Il dolore muscolare del secondo giorno non è uno scherzo, non è quello che ti sta dicendo il tuo corpo

Il dolore muscolare del secondo giorno non è uno scherzo, non è quello che ti sta dicendo il tuo corpo

Mentre colpisce più comunemente coloro che sono nuovi a allenarsi (o coloro che si sono presi qualche settimana di pausa, diciamo), può anche colpire nuovi gruppi muscolari che non sono elaborati comunemente. Ciò significa che se raggiungi una nuova classe o dai una nuova serie di sollevamento, potresti essere più incline a sperimentarla. "Diciamo, ad esempio, che il tuo allenamento preferito andrà a una lezione di rotazione tre giorni alla settimana. Quindi un giorno provi una sessione di allenamento della forza della parte inferiore del corpo e non puoi camminare per una settimana ", spiega Rosante. Questo è Doms.

Si verifica perché quando girano, i muscoli stanno contraendo concentrando concentrando e quando li lavori in modo eccentricamente (la fase di abbassamento di affondi o squat, per esempio), le gambe non sono abituate al tipo di movimento, che crea piccole lacrime nelle fibre muscolari. "Sarà anche peggio per gruppi muscolari non addestrati o meno addestrati, motivo per cui può colpirti duramente all'inizio di un nuovo programma di esercizi", afferma Rosante. "Può buttarti totalmente per un ciclo, ma non fare panico: Doms è normale. Sappi che il tuo corpo sta riparando in modo che possa gestire un carico di lavoro maggiore andando avanti."

Qual è il modo migliore per sbarazzarsi del dolore muscolare di insorgenza ritardata?

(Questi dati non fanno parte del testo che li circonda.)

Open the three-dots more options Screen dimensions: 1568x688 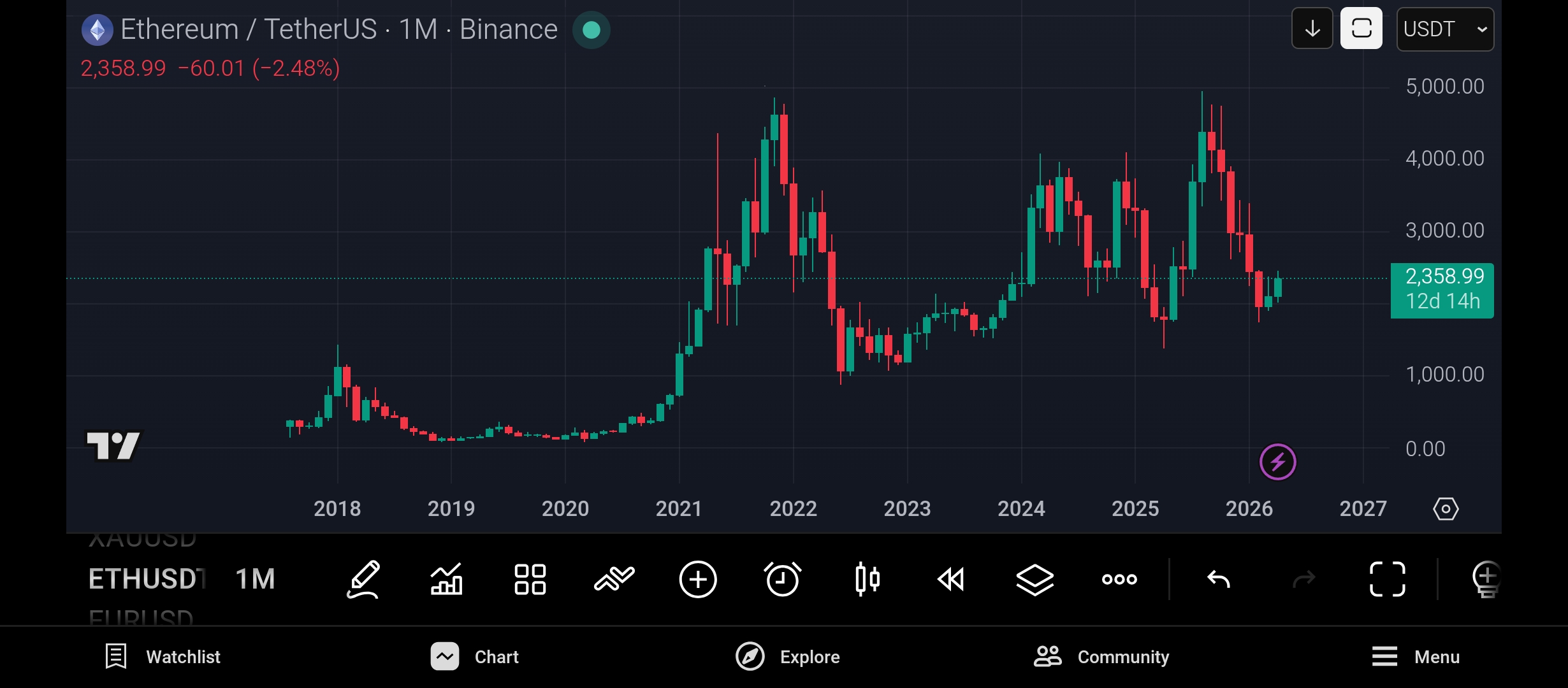(x=1119, y=579)
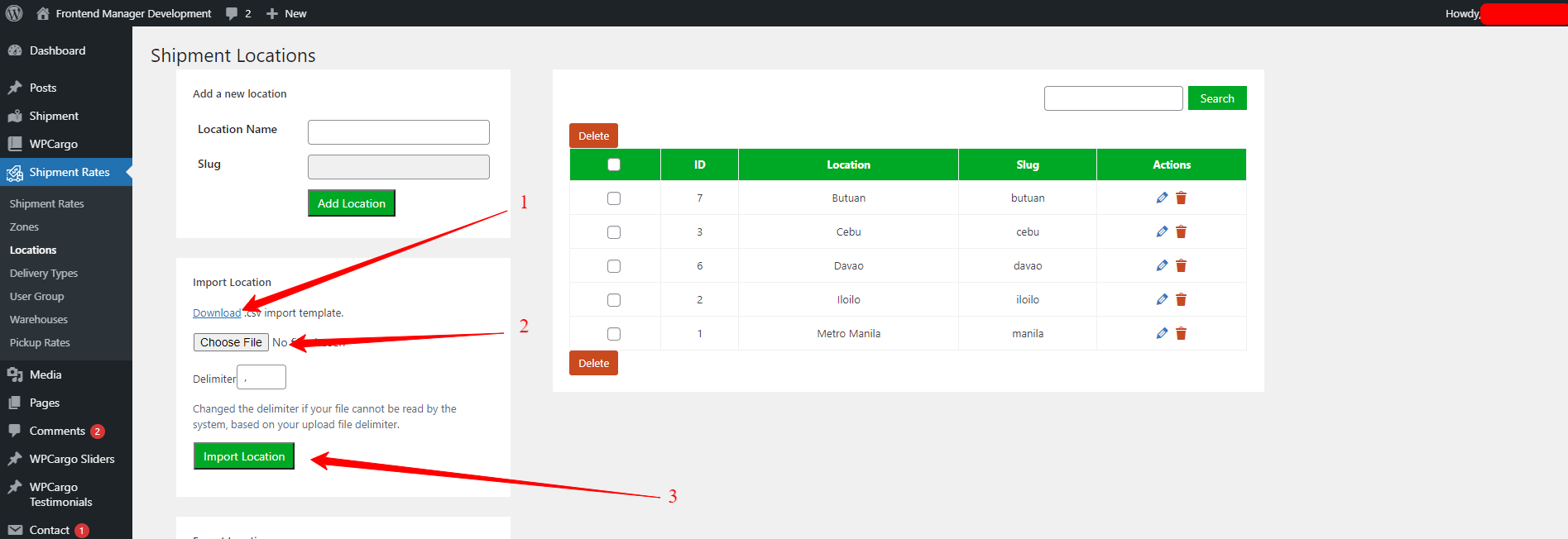
Task: Open the WordPress logo menu
Action: (x=14, y=13)
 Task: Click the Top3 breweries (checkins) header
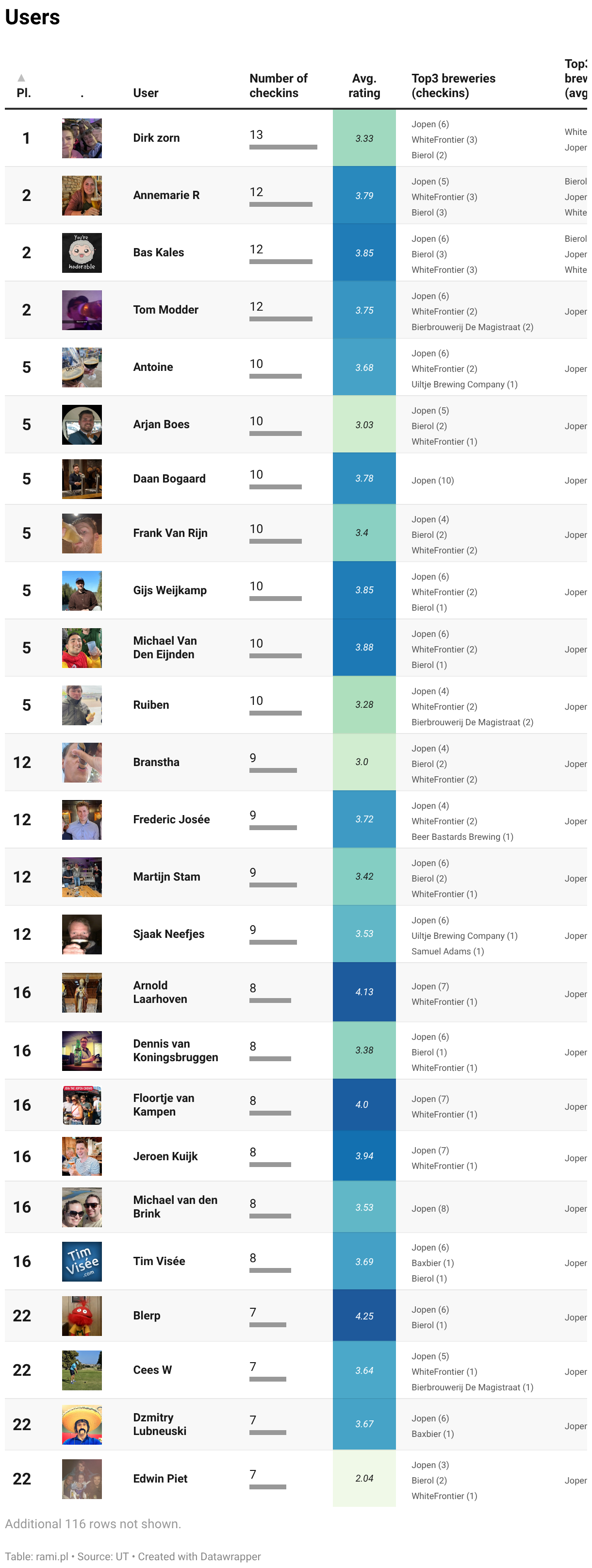pyautogui.click(x=453, y=85)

Potresti non voler sentire questo, ma la cosa migliore che puoi fare per alleviare il dolore è l'esercizio fisico. Sembra un po 'controintuitivo, ma funziona. Secondo uno studio, in cui sono stati testati vari metodi per aiutare a lenire il dolore correlato a DOMS (incluso la terapia di massaggio, la crioterapia e lo stretching, per citarne alcuni) esercizio aggiuntivo è stato il rimedio più efficace.

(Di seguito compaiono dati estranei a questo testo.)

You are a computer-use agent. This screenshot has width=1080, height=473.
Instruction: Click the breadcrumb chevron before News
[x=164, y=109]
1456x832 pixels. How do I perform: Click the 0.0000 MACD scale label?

"Ciò che probabilmente ti aiuterà di più è il flusso sanguigno ricco di nutrienti per quei muscoli doloranti. Basta alleggerire l'intensità e sapere che, col tempo, passerà ", dice Rosante. E non devi andare difficile Ancora una volta, basta muoverti. Lo studio su DOMS rileva anche che è una buona idea ridurre l'intensità dei tuoi allenamenti per uno o due giorni dopo aver sperimentato DOMS. Potresti anche concentrarti sulla parte superiore del corpo in quei giorni se la parte inferiore del corpo è dolorante (o viceversa). "Trova il modo di spostare il tuo corpo se si tratta di yoga o 100 squat d'aria alla scrivania ogni ora o anche qualcosa come il rotolamento della schiuma aiuterà la sensazione in modo significativo", aggiunge Mejia.

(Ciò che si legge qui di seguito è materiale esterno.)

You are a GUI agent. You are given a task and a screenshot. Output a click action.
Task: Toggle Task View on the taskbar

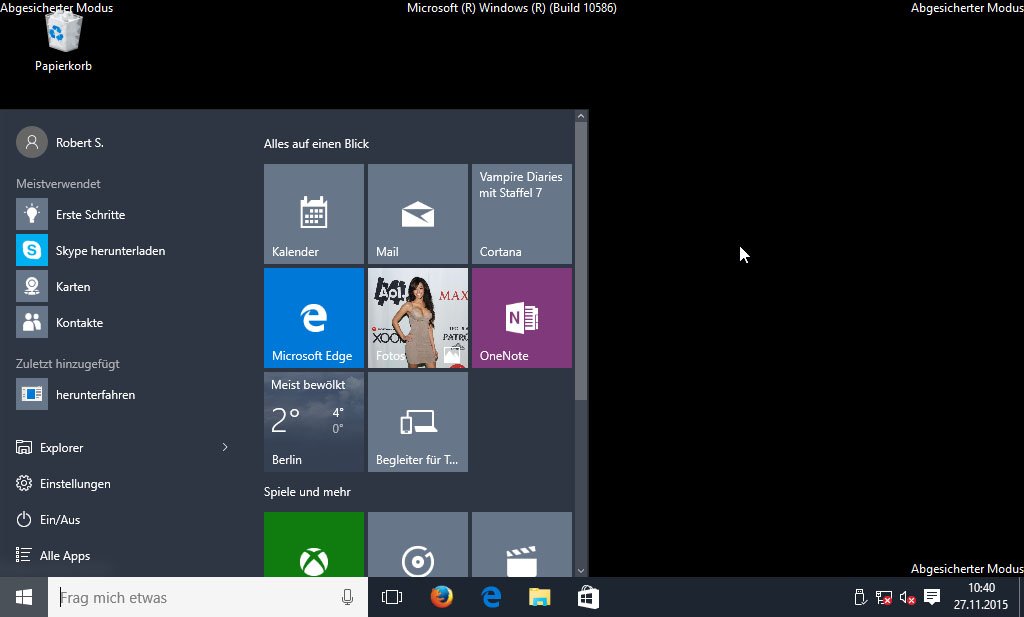391,597
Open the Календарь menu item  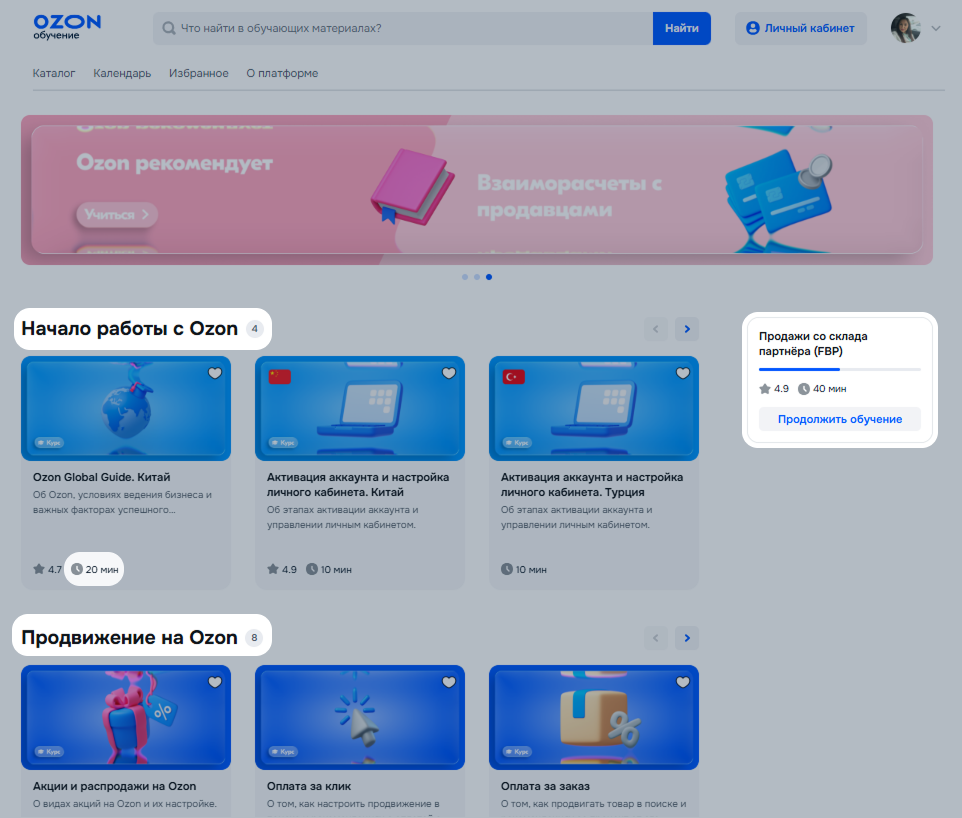coord(122,73)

Quando dovresti essere preoccupato per il dolore muscolare di insorgenza ritardata?

"Se la sensazione, o addirittura il potenziale dolore, diventa intollerabile, questo potrebbe essere un brutto segno. Le normali funzioni quotidiane non dovrebbero essere dolorose ", dice Mejia. Anche sapere quando fermarsi rispetto a quando spingerti attraverso il dolore è importante. "Se il dolore si accende improvvisamente durante l'allenamento, come un pop o uno scatto o come qualcosa non è del tutto giusto, è un segno di un infortunio e dovresti fermare immediatamente il tuo allenamento", consiglia Rosante.

Un altro segno rivelatore che il tuo dolore è qualcosa di diverso dal normale nodo muscolare? Rosante dice se senti dolore ovunque diverso da quelli dei muscoli, come nelle articolazioni, ad esempio. Smettila di allenarti e chiedere consulenza medica, perché non è normale. "Ricorda solo che la gravità differisce per tutti e può variare dal lieve dolore al dolore così male da limitare la tua gamma di movimento", aggiunge Rosante. Ma dovrebbe entrare solo nei muscoli e dopo pochi giorni di sentirlo, dovresti essere pronto per essere duro.